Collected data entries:
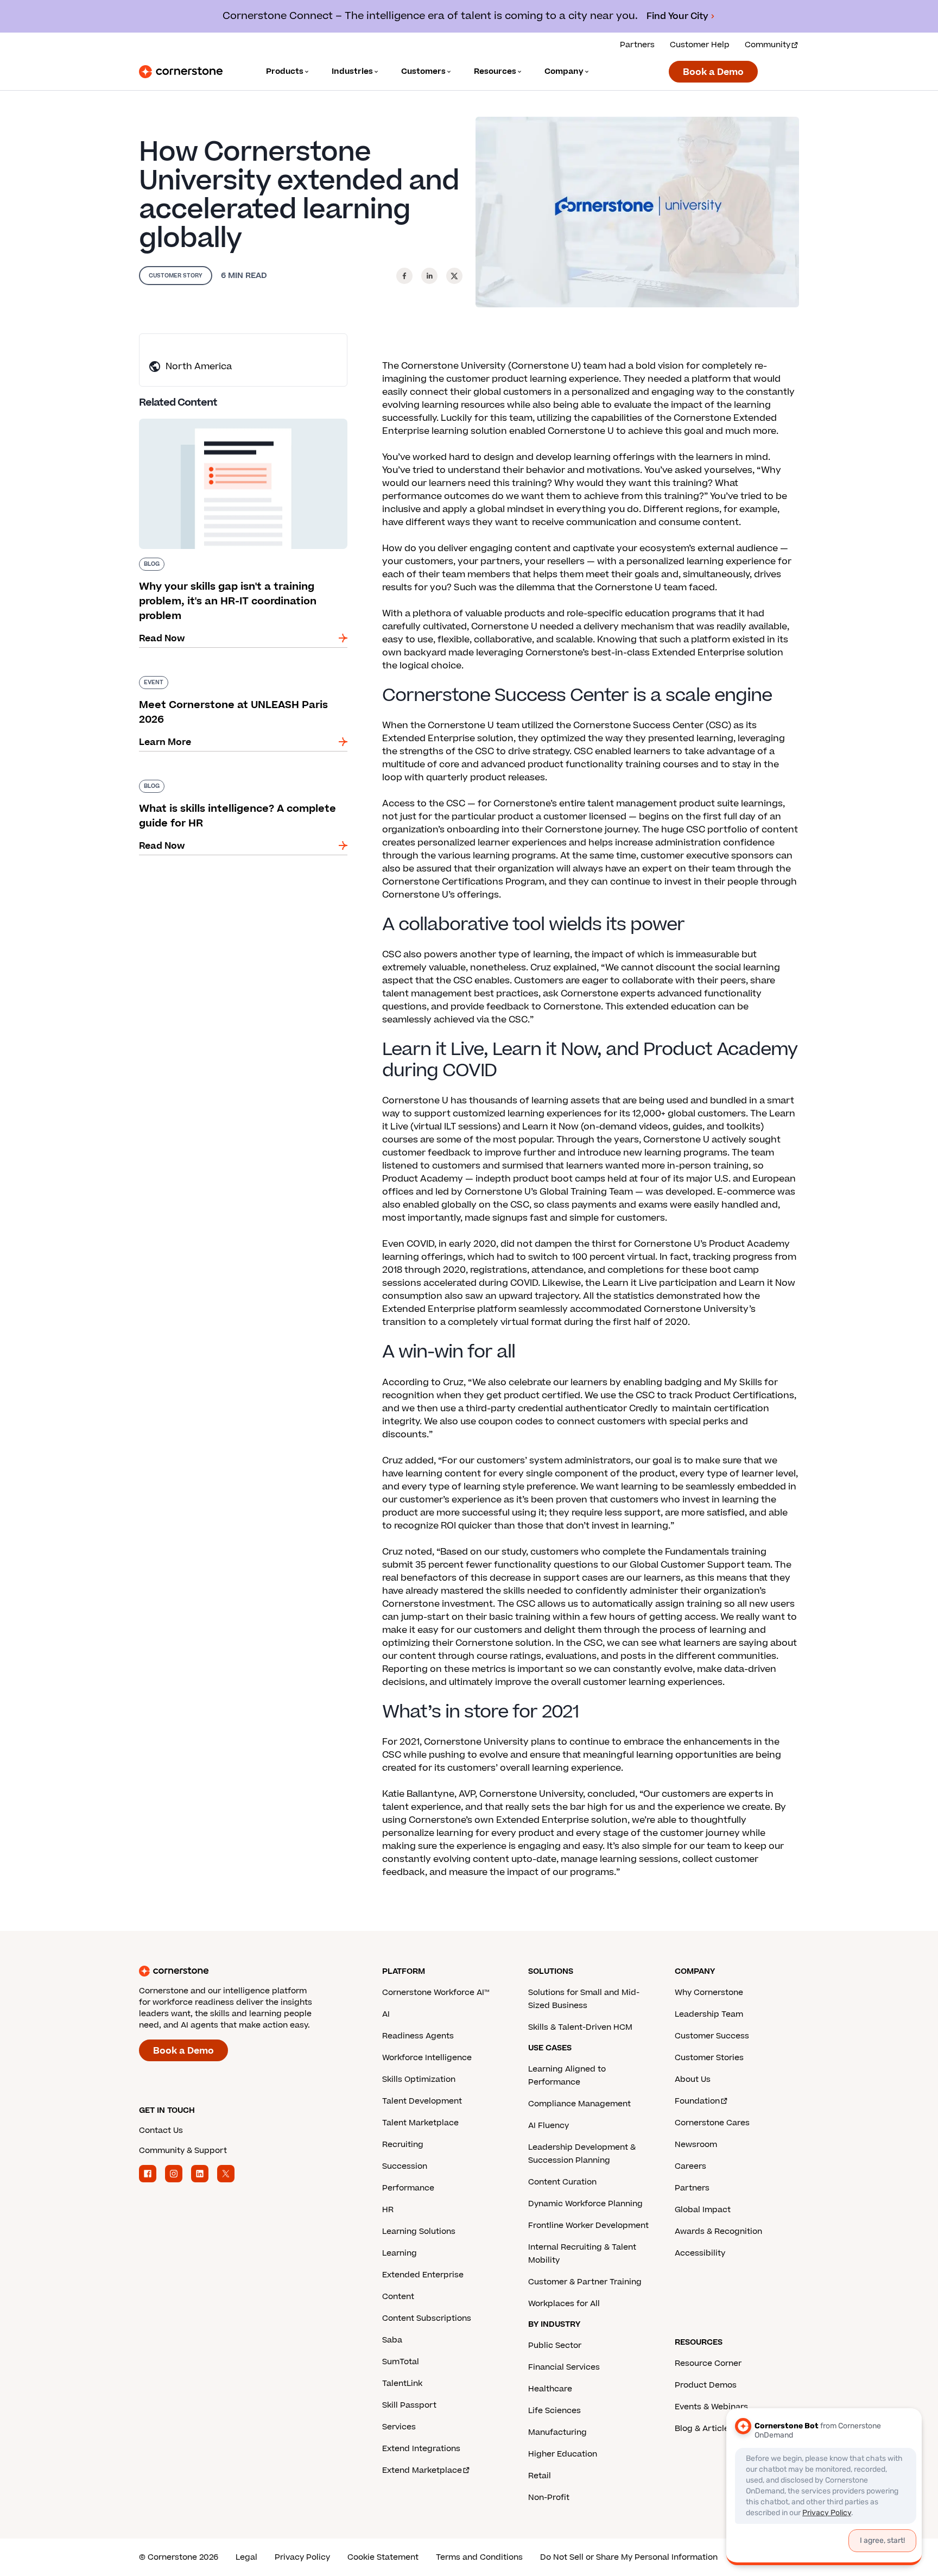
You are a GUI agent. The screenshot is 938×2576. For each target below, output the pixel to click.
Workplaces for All (564, 2303)
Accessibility (700, 2253)
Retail (539, 2476)
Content (398, 2296)
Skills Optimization (418, 2079)
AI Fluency (548, 2125)
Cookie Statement (383, 2557)
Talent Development (422, 2101)
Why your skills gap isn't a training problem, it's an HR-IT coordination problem (236, 423)
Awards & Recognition (718, 2231)
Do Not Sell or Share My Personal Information (629, 2557)
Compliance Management (579, 2104)
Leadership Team (709, 2014)
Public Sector (554, 2345)
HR (388, 2209)
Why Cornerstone (709, 1992)
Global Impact (703, 2209)
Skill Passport (409, 2405)
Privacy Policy (302, 2557)
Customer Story (175, 276)
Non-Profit (548, 2497)
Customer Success (712, 2036)
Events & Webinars (711, 2407)
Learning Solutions (418, 2231)
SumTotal (400, 2361)
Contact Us (161, 2130)
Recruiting (402, 2144)
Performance (408, 2188)
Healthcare (550, 2389)
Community (767, 44)
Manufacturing (557, 2432)
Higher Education (562, 2454)
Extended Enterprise (423, 2275)
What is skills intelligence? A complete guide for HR (237, 784)
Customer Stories (709, 2057)
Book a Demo (713, 72)
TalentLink (402, 2383)
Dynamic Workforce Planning (585, 2203)
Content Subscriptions (426, 2318)
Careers (690, 2166)
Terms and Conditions (479, 2557)
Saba (392, 2340)
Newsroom (696, 2144)
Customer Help (700, 44)
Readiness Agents (418, 2036)
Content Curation (562, 2182)
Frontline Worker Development (588, 2225)
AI (386, 2014)
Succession (404, 2166)
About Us (693, 2079)
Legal (246, 2557)
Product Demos (706, 2385)
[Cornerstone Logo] (181, 71)
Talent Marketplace (420, 2123)
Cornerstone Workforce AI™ (435, 1992)
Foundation (697, 2101)
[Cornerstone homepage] (243, 1971)
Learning (399, 2253)
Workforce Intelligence (427, 2057)
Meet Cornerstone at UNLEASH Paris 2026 (233, 673)
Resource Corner (708, 2363)
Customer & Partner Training (585, 2282)
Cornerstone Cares (712, 2123)
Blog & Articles (704, 2428)
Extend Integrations (421, 2448)
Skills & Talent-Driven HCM (580, 2027)
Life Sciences (554, 2410)
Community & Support (183, 2150)
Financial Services (564, 2367)
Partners (637, 44)
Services (399, 2427)
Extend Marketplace (422, 2470)
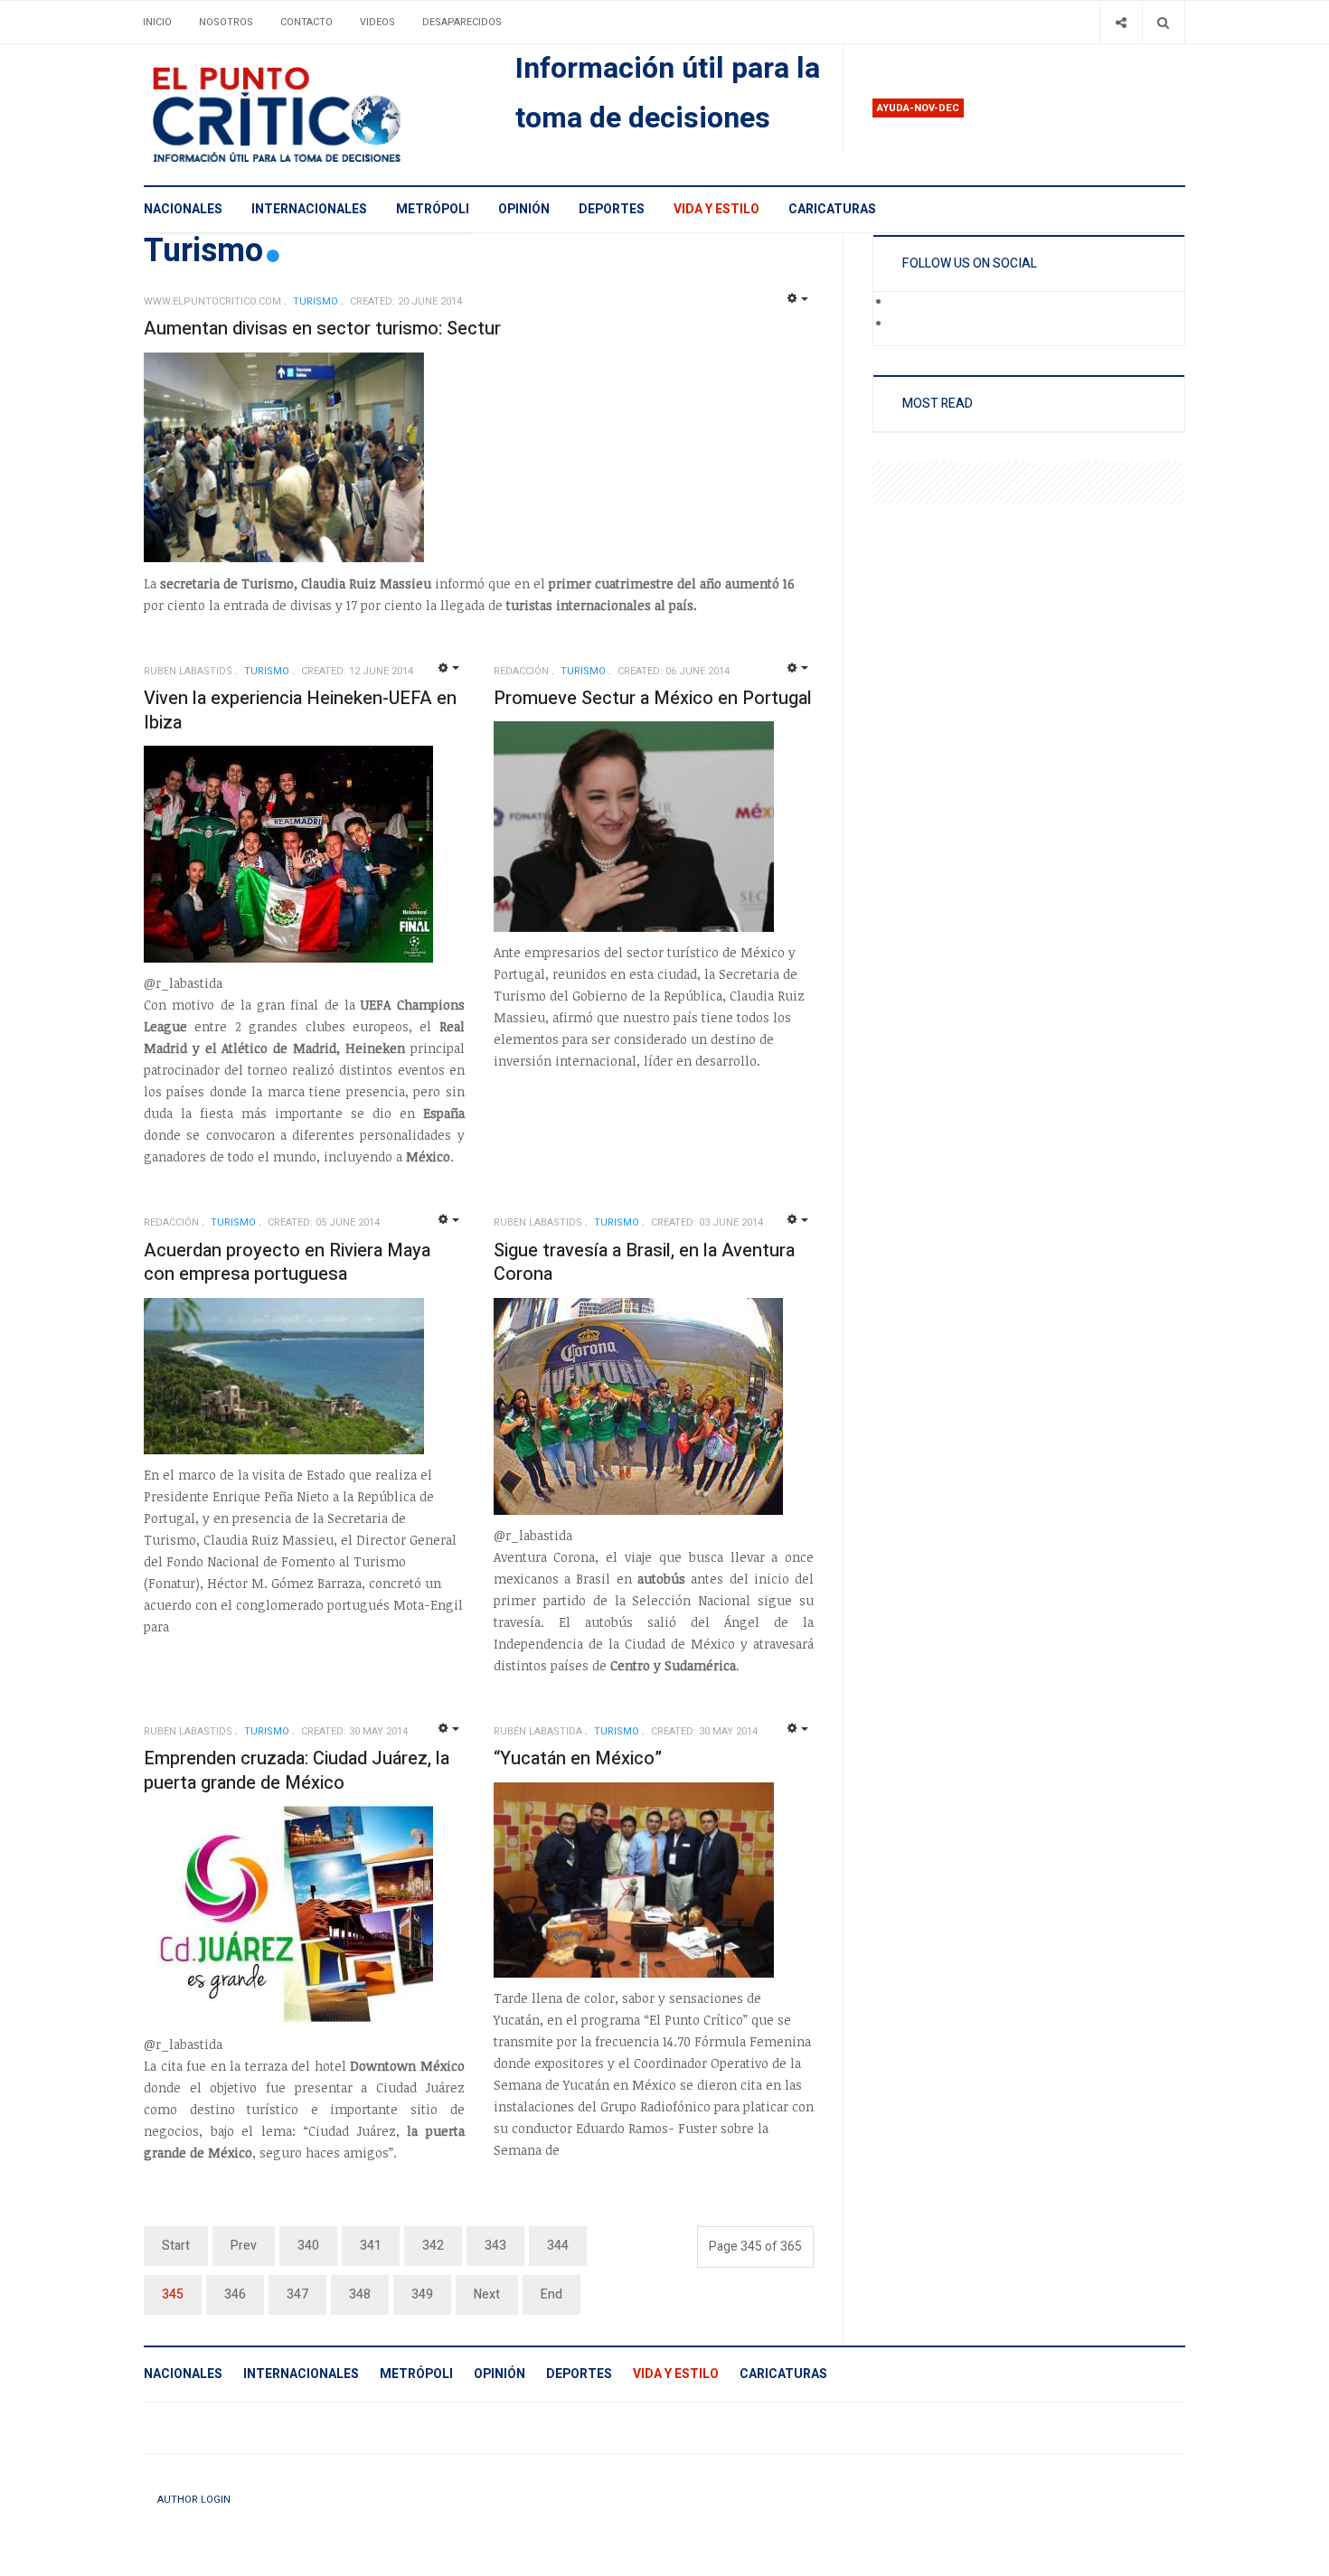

> EXERCISE DETAILS:
Nothing but an exact copy is asked for: the lines from the start of the records through the line with "Customer Help (700, 44)", both ends included, minus any pictures.

> EXERCISE RESPONSE:
You are a GUI agent. The screenshot is 938×2576. For each target below, output the pixel to click.
Workplaces for All (564, 2303)
Accessibility (700, 2253)
Retail (539, 2476)
Content (398, 2296)
Skills Optimization (418, 2079)
AI Fluency (548, 2125)
Cookie Statement (383, 2557)
Talent Development (422, 2101)
Why your skills gap isn't a training problem, it's an HR-IT coordination problem (236, 423)
Awards & Recognition (718, 2231)
Do Not Sell or Share My Personal Information (629, 2557)
Compliance Management (579, 2104)
Leadership Team (709, 2014)
Public Sector (554, 2345)
HR (388, 2209)
Why Cornerstone (709, 1992)
Global Impact (703, 2209)
Skill Passport (409, 2405)
Privacy Policy (302, 2557)
Customer Story (175, 276)
Non-Profit (548, 2497)
Customer Success (712, 2036)
Events & Webinars (711, 2407)
Learning Solutions (418, 2231)
SumTotal (400, 2361)
Contact Us (161, 2130)
Recruiting (402, 2144)
Performance (408, 2188)
Healthcare (550, 2389)
Community (767, 44)
Manufacturing (557, 2432)
Higher Education (562, 2454)
Extended Enterprise (423, 2275)
What is skills intelligence? A complete guide for HR (237, 784)
Customer Stories (709, 2057)
Book a Demo (713, 72)
TalentLink (402, 2383)
Dynamic Workforce Planning (585, 2203)
Content Subscriptions (426, 2318)
Careers (690, 2166)
Terms and Conditions (479, 2557)
Saba (392, 2340)
Newsroom (696, 2144)
Customer Help (700, 44)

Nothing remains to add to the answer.